• [Given data]

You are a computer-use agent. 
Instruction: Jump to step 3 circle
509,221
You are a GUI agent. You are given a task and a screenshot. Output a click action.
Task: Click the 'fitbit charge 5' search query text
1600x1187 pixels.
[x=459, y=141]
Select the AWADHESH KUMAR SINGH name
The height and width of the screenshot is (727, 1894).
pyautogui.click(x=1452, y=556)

• [Exercise directions]
Please count the lines in the items above that contain the string "screenshot", matching case exactly. Reply with the number alone.

• [Correct output]
2